Modify these fields as needed to match your cluster requirements.

1.2 Execute the Deployment Script#

Run the deployment script by replacing RESOURCE_GROUP and YAML_FILE_PATH with the actual values:

bash entry_point.sh setup RESOURCE_GROUP YAML_FILE_PATH

After executing the script, Kubernetes will start deploying the vLLM inference stack. You can monitor the status of the deployment.

2. Validate Installation#

2.1 Monitor Deployment Status#

To check whether the pods for vLLM deployment are up and running, use:

kubectl get pods

Expected output:

NAME                                            READY   STATUS    RESTARTS   AGE
vllm-deployment-router-69b7f9748d-xrkvn         1/1     Running   0          75s
vllm-opt125m-deployment-vllm-696c998c6f-mvhg4   1/1     Running   0          75s

Note

It may take some time for the pods to reach the Running state, depending on cluster setup and image download speed.

2.2 Inspect Pod Logs#

If a pod is not transitioning to Running, use the following command to inspect logs:

kubectl logs -f <POD_NAME>

To get more detailed information about the pod, run:

kubectl describe pod <POD_NAME>

3. Persistent Storage Considerations#

If using Azure Files or Azure Managed Disks for storage, keep in mind:

  • Azure Files must be mounted to the AKS cluster as a persistent volume.

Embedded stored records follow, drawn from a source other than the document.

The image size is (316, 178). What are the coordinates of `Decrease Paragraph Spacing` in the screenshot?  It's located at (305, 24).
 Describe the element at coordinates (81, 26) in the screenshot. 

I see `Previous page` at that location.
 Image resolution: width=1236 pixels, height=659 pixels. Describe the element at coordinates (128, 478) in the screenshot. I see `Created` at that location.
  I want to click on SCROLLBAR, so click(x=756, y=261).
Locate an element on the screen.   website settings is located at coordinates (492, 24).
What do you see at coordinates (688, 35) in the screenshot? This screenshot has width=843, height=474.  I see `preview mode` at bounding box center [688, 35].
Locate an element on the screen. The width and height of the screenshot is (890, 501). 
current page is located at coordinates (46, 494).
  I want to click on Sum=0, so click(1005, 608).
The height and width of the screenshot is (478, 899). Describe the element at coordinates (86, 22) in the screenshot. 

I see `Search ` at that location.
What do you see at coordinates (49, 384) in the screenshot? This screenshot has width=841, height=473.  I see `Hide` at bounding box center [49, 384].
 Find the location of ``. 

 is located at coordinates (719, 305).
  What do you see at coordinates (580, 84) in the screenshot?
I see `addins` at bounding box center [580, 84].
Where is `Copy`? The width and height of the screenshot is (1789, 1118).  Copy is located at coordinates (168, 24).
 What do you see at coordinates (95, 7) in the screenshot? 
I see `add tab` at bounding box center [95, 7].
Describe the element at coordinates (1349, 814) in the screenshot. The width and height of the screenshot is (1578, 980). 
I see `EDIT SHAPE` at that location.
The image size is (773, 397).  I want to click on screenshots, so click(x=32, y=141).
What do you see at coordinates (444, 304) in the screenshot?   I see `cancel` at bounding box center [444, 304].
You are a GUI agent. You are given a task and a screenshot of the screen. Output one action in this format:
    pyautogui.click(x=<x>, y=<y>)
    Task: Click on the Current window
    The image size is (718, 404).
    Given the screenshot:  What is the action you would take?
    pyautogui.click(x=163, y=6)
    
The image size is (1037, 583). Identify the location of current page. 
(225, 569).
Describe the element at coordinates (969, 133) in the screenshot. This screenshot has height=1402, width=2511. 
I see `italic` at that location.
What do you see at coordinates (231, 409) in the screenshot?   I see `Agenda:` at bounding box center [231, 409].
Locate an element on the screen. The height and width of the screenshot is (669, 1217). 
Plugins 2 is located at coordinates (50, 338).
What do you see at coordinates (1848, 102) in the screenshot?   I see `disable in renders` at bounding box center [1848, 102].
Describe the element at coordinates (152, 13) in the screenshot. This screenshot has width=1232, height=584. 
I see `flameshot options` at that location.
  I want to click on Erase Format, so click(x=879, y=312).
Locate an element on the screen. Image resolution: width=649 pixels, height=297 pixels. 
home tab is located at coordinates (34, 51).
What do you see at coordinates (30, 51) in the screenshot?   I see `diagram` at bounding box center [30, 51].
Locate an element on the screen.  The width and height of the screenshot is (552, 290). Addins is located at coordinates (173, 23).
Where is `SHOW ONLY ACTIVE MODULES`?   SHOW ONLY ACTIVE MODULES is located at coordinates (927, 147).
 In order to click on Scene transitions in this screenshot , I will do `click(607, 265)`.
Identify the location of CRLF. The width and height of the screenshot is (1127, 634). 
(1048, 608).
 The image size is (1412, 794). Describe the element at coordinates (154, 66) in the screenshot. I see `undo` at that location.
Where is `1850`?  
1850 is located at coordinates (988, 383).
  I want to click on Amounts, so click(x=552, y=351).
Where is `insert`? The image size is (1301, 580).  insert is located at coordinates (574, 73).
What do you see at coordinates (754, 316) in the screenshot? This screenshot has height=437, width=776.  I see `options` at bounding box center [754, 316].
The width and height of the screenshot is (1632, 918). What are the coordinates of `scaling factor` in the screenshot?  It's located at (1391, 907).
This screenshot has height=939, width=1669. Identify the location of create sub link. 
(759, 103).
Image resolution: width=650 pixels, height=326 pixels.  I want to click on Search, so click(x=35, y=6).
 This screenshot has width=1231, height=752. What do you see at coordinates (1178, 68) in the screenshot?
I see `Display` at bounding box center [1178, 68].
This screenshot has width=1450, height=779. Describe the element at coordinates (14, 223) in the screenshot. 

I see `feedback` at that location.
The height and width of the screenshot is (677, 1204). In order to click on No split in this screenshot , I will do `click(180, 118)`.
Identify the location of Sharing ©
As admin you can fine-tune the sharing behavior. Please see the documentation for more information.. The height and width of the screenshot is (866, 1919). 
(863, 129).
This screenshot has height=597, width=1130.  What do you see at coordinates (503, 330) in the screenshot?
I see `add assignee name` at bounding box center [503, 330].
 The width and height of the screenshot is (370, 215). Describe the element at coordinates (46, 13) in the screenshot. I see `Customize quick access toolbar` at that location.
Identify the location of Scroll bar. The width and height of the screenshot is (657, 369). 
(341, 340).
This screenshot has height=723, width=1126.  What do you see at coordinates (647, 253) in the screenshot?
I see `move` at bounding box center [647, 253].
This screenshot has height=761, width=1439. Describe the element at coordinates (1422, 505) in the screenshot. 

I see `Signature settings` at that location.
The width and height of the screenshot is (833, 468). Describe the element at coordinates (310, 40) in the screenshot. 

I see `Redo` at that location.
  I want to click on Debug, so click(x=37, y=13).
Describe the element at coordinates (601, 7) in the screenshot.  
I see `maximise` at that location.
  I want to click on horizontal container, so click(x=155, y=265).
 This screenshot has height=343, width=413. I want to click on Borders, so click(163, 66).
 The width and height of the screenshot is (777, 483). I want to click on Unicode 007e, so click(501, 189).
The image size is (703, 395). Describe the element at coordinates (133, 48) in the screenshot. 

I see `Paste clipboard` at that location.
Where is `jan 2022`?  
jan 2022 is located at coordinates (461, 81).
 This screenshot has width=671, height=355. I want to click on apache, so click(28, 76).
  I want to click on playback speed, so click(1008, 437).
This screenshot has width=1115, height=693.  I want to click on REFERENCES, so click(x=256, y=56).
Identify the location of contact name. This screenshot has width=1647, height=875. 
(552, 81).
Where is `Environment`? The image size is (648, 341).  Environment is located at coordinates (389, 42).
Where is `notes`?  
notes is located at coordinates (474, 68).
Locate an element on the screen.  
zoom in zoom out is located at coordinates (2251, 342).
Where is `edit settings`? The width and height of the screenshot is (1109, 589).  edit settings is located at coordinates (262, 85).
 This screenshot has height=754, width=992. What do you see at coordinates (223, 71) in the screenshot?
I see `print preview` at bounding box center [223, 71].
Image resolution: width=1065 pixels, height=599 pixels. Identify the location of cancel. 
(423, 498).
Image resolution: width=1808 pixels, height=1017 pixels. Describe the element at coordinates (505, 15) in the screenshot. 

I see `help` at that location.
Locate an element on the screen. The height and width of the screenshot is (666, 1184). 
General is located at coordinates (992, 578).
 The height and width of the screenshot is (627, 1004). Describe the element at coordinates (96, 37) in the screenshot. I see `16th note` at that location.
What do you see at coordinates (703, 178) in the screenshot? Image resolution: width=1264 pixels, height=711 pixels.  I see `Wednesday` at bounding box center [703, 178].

  • The storage account must be in the same region as the AKS cluster.

  • The AKS node pool should have the appropriate permissions to access Azure Files.

  • Ensure that the RBAC policies are correctly set up for Azure CSI driver operation.

If you need to manually delete storage resources, you can do so via the Azure Portal or using Azure CLI commands.

4. Uninstall#

To remove the deployed vLLM stack and clean up resources, run:

bash entry_point.sh cleanup RESOURCE_GROUP

You may also need to manually delete the resource group and clean up any remaining resources via the Azure Portal.

5. Troubleshooting#

If you encounter issues, refer to the following solutions:

  • Pods stuck in Pending state: Check available resources and ensure that the cluster has enough nodes:

    kubectl describe nodes
    
  • Pods in CrashLoopBackOff state: Inspect logs to find the issue:

    kubectl logs <POD_NAME>
    
  • Cannot connect to AKS cluster: Ensure that your Azure CLI is properly configured:

    az aks get-credentials --resource-group <RESOURCE_GROUP> --name <CLUSTER_NAME>
    

Following these steps should help ensure a successful deployment.